Youth movements throughout the region followed Otpor’s example, said Nikolayenko. In 2001, the Belarusian movement Zubr (“Bison”) called for the removal of the incumbent president. Kmara (“Enough”) was launched in the Republic of Georgia prior to the 2003 parliamentary elections. A year later, Pora (“It’s Time”) emerged in Ukraine, followed by Yeni Fiki (“New Thinking”), Maqam (“It’s Time”), and Yokh (“No”) in Azerbaijan.
What united these groups, Nikolayenko found, was a commitment to nonviolence and the use of youth-oriented activities such as rock concerts and street performances. Each was also successful in drawing young people to the polls.
“Obviously there are multiple factors at play when you try to explain the resignation of the incumbent president or the breakdown of a regime, and youth are just one of the players,” Nikolayenko said. Nevertheless, “this wave of youth mobilization against the non-democratic regimes occurred on an unprecedented scale.”
Nikolayenko has also studied how the current generation—the first to grow up without the firsthand experience of communism—form political attitudes. While a graduate student, she surveyed Russian and Ukrainian adolescents about their political opinions and whether they felt what she called “Soviet nostalgia,” that is, whether they thought the dissolution of the Soviet Union was a positive or negative event for their countries.
“If they said it was negative, then it would mean that they harbored some sort of nostalgia, or regret about the collapse.
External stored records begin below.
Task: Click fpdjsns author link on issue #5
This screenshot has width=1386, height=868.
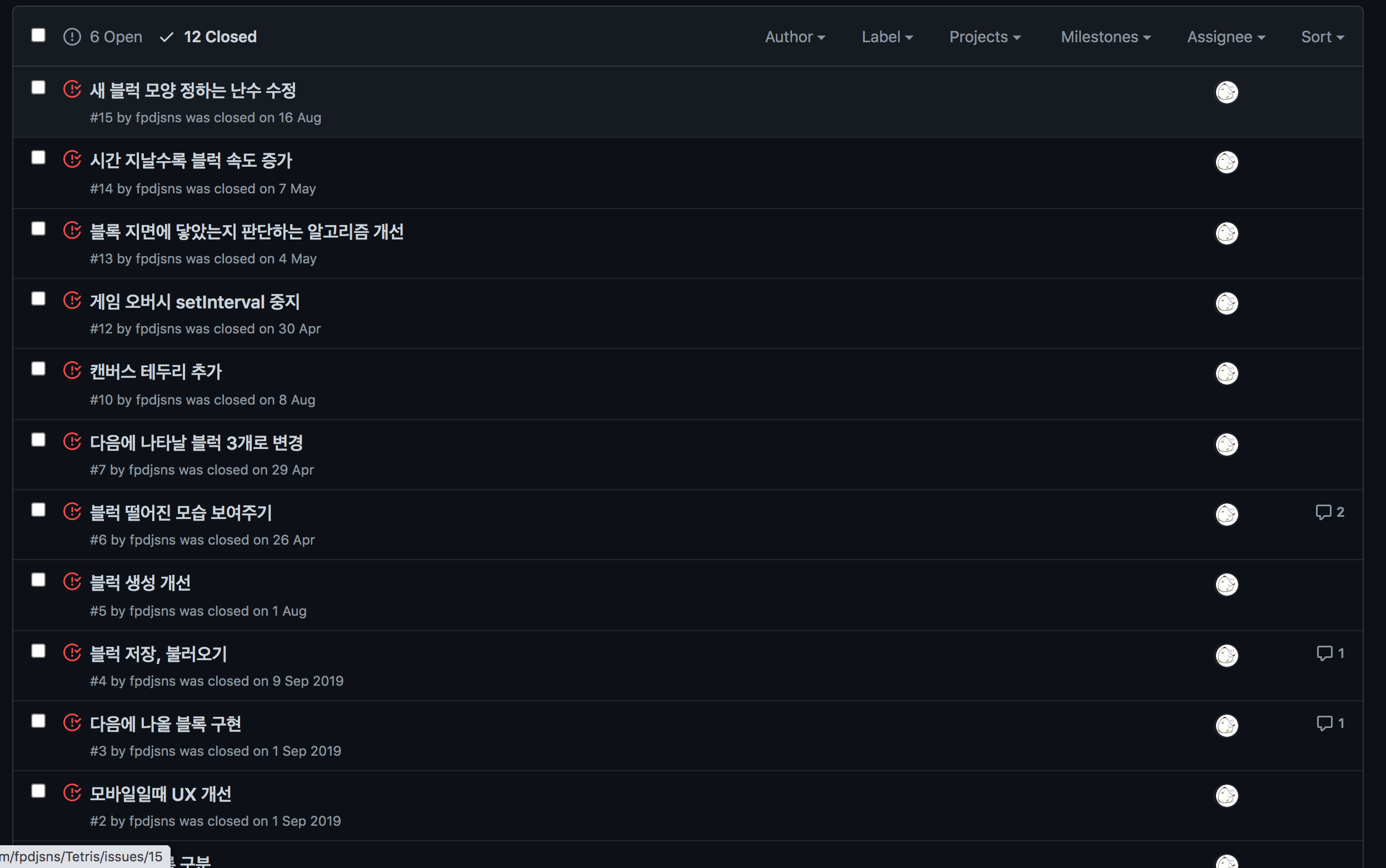Action: [152, 611]
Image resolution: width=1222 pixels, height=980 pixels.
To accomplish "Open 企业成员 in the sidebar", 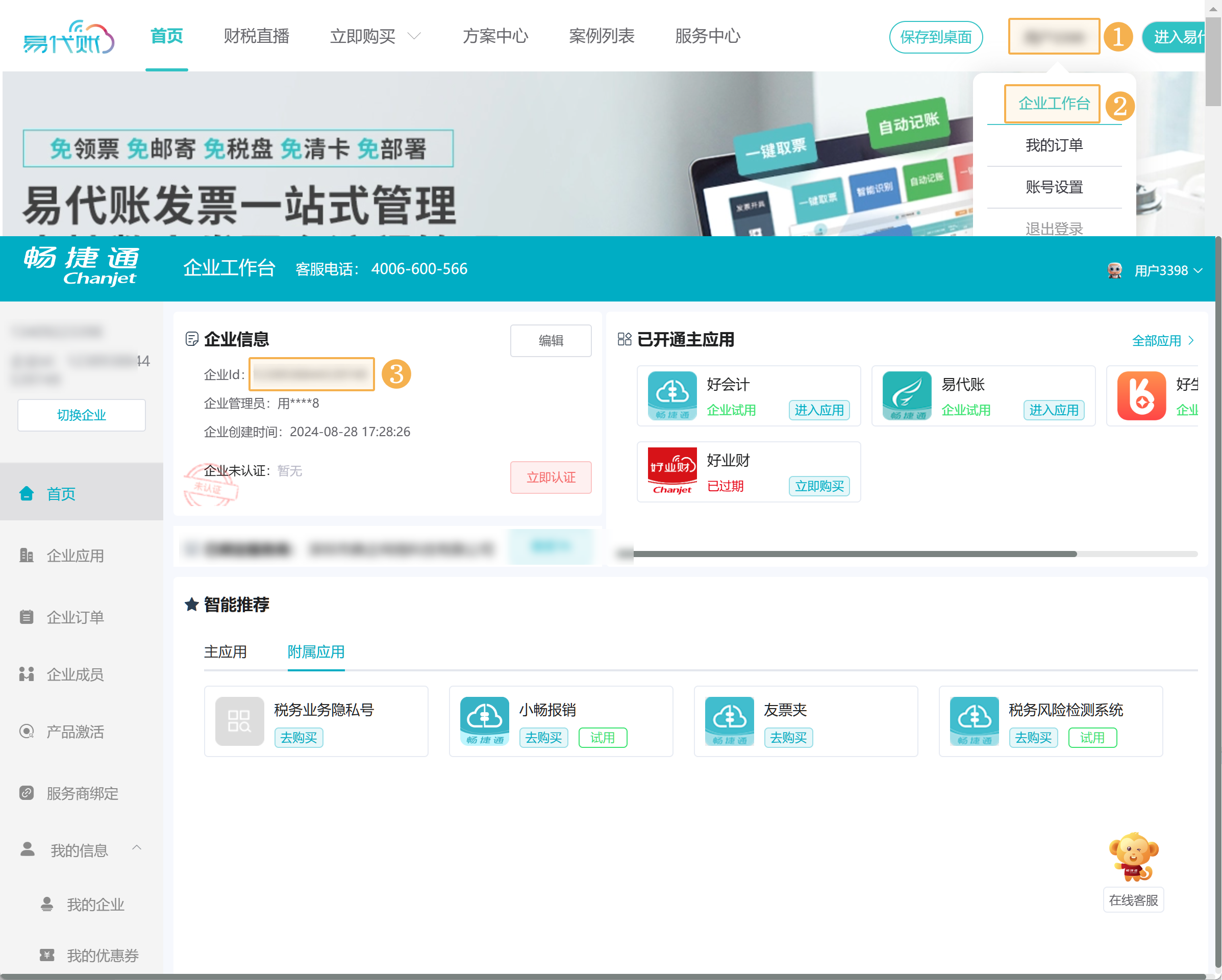I will tap(75, 674).

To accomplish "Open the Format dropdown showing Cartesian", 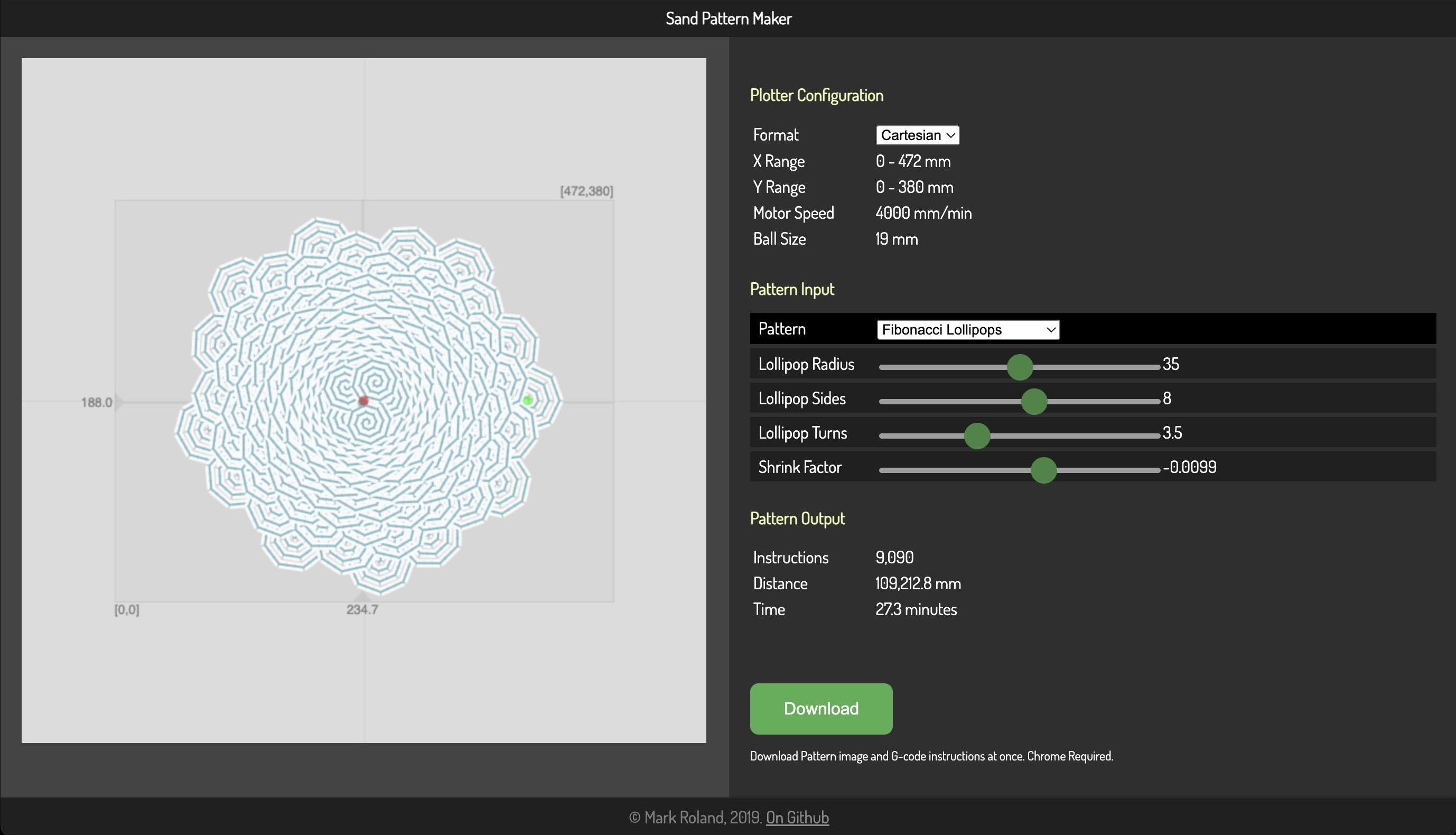I will 917,135.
And if they positively viewed the Soviet demise, then it would mean they turned over this page in their country’s history.”
She found that the majority of Ukrainian adolescents viewed the Soviet Union negatively and endorsed its collapse. Alternatively, less than half of Russian adolescents viewed the collapse negatively. As she contends in her recent book, Citizens in the Making in Post-Soviet States (Routledge, 2011), this attitudinal difference comes in part from the differences in the two countries’ educational systems, particularly how history textbooks narrate the Soviet period, including Stalin’s reign, and World War II.
Up next for Nikolayenko is research on “the darker side of civil society.” This fall she will use a faculty fellowship to study a rise in hate crimes that have occurred in Russia. These crimes have largely been committed by young men, many of whom are members of skinhead groups, who have targeted Central Asian migrants seeking employment in Russia. To make matters worse, she said, the migrants lack legal protection both in the host society and home country.
The phenomenon points to the reality that many post-Soviet nations have a long road ahead.
“It’s naïve to assume that once communism collapsed, these countries would make a swift transition to democracy,” she said. “The post-Soviet region provides a laboratory for the study of authoritarianism in the post-Cold War period, because citizens in these countries still continue to suffer under repressive political regimes.”